The All Australian News was a compilation of human interest and feature news stories that have aired on WIN's various regional news bulletins in Queensland, New South Wales, the ACT, Victoria and Tasmania. The All Australian News commenced airing in February 2014.

The program was presented from both WIN Television's headquarters in Wollongong and WIN's Maroochydore studios on the Sunshine Coast.

The final program aired on 30 June 2021, coinciding with WIN's new program supply agreement with the Nine Network beginning the following day.

===Local updates===
====Southern New South Wales & Border North East====
90-second news updates were broadcast throughout the day on weekdays for two of the four markets in southern New South Wales and Border North East, Orange and the Central West, Wagga Wagga and the Riverina region and Albury and the Border North East. The updates were presented from WIN's Wollongong studios by Chris Polzot in conjunction with other presenters filling in.

Following the announcement that the Riverina, Central West and the Border North East areas would be folded into the Western NSW and Regional Victorian editions of WIN News, the news updates ceased production on 30 June 2021.

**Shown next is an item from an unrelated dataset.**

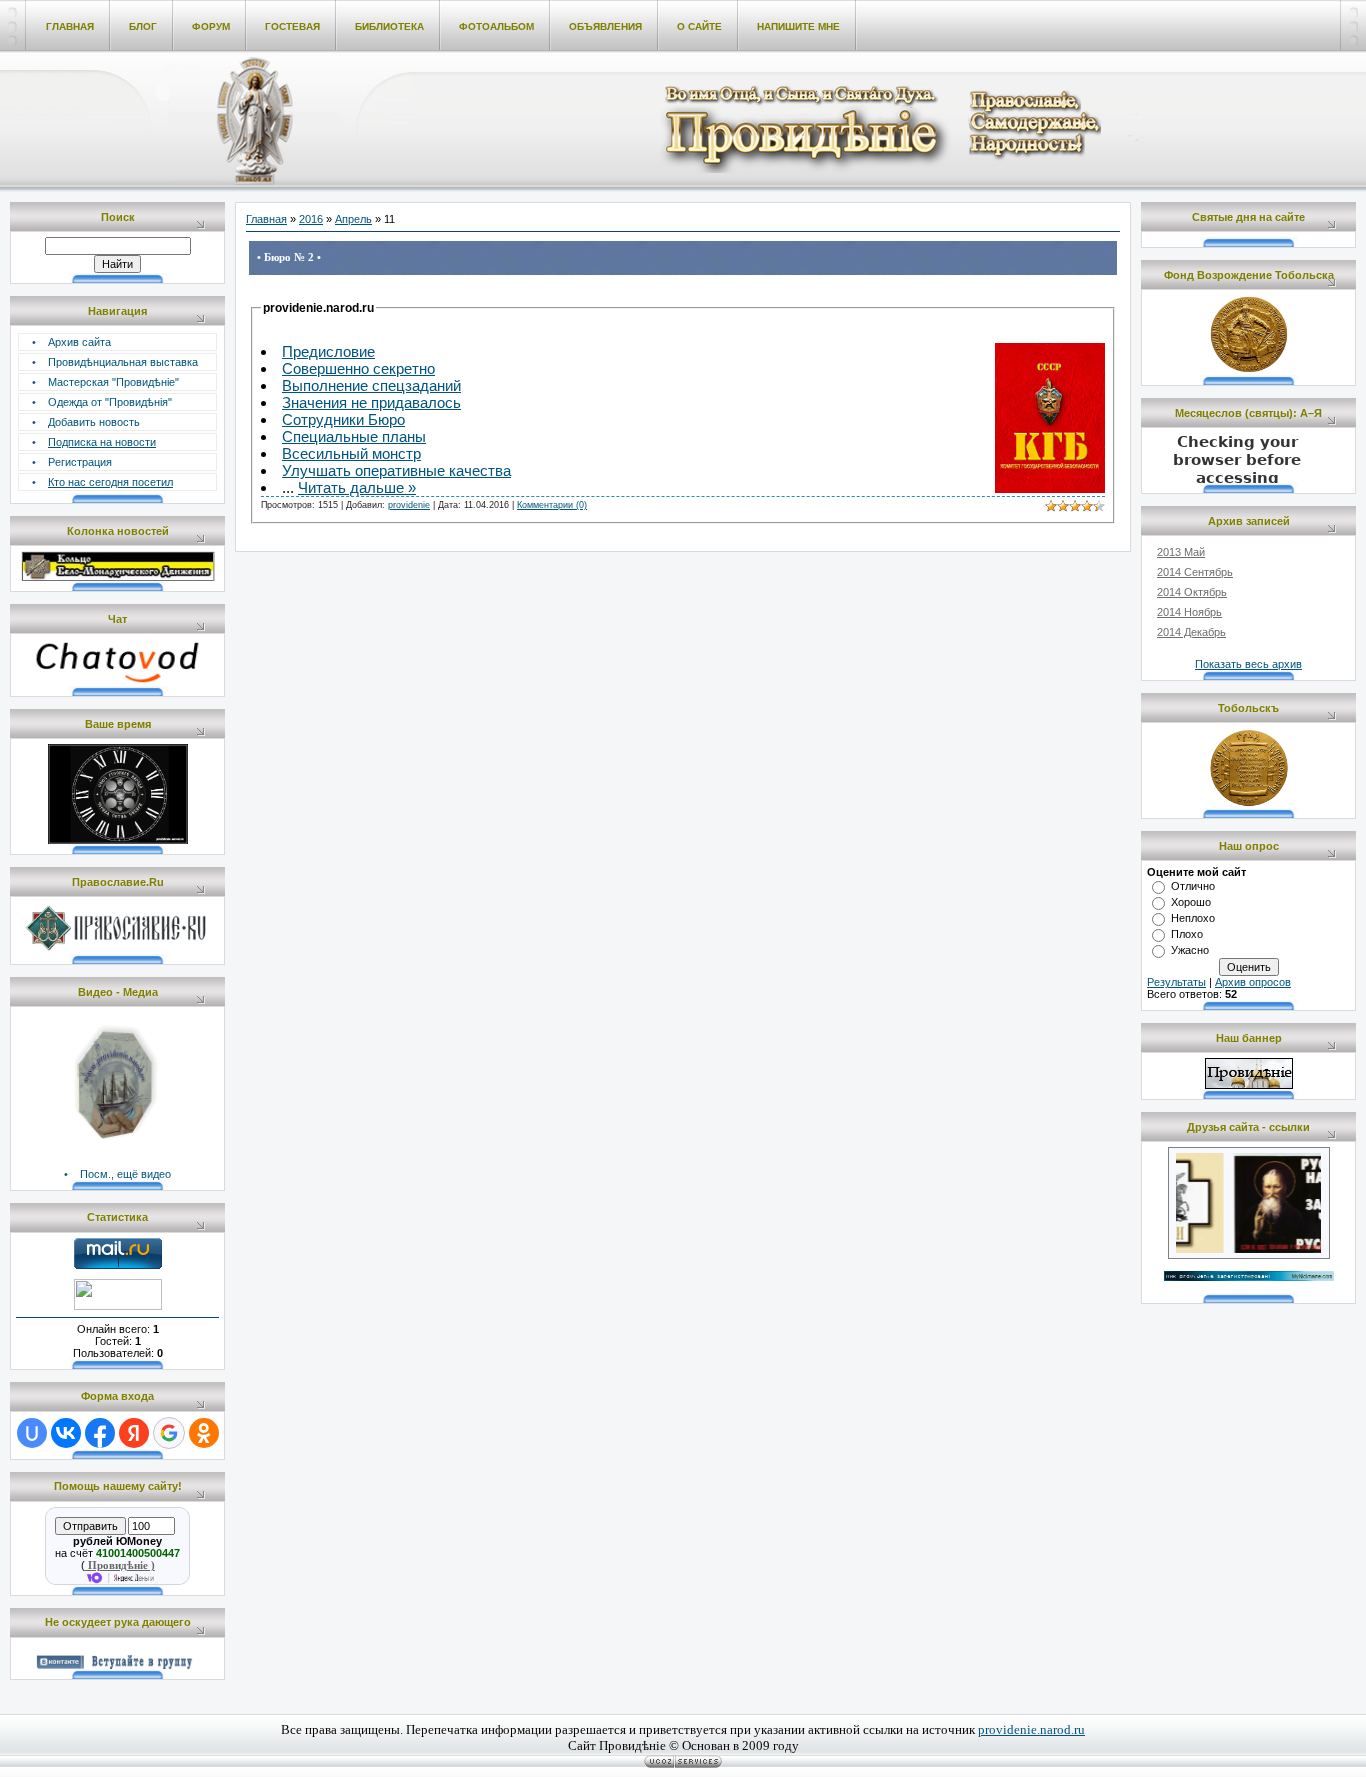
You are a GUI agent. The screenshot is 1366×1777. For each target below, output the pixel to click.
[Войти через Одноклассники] (204, 1433)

====Mount Gambier & Riverland====
WIN News previously aired two separate bulletins, one for the Riverland and one for Mount Gambier and the Limestone Coast. These were later merged into a single bulletin produced out of the then WIN-owned NWS Adelaide in 2010, before the program was axed in 2013.

90-second news updates were later broadcast on weekday evenings in the Limestone Coast and Riverland markets. The updates, presented by Melissa Russell, were produced in co-operation with The Border Watch (for the Limestone Coast updates) and the Murray Pioneer (for the Riverland updates). They aired on all three WIN-owned network affiliated stations during the 6pm timeslot from 2014 until 2020 when the Limestone Coast updates were axed following the brief closure of The Border Watch on 21 August 2020, with the Riverland updates later axed the following month.

====Wide Bay====
90-second news updates were broadcast throughout the day on weekdays for the Wide Bay QLD area.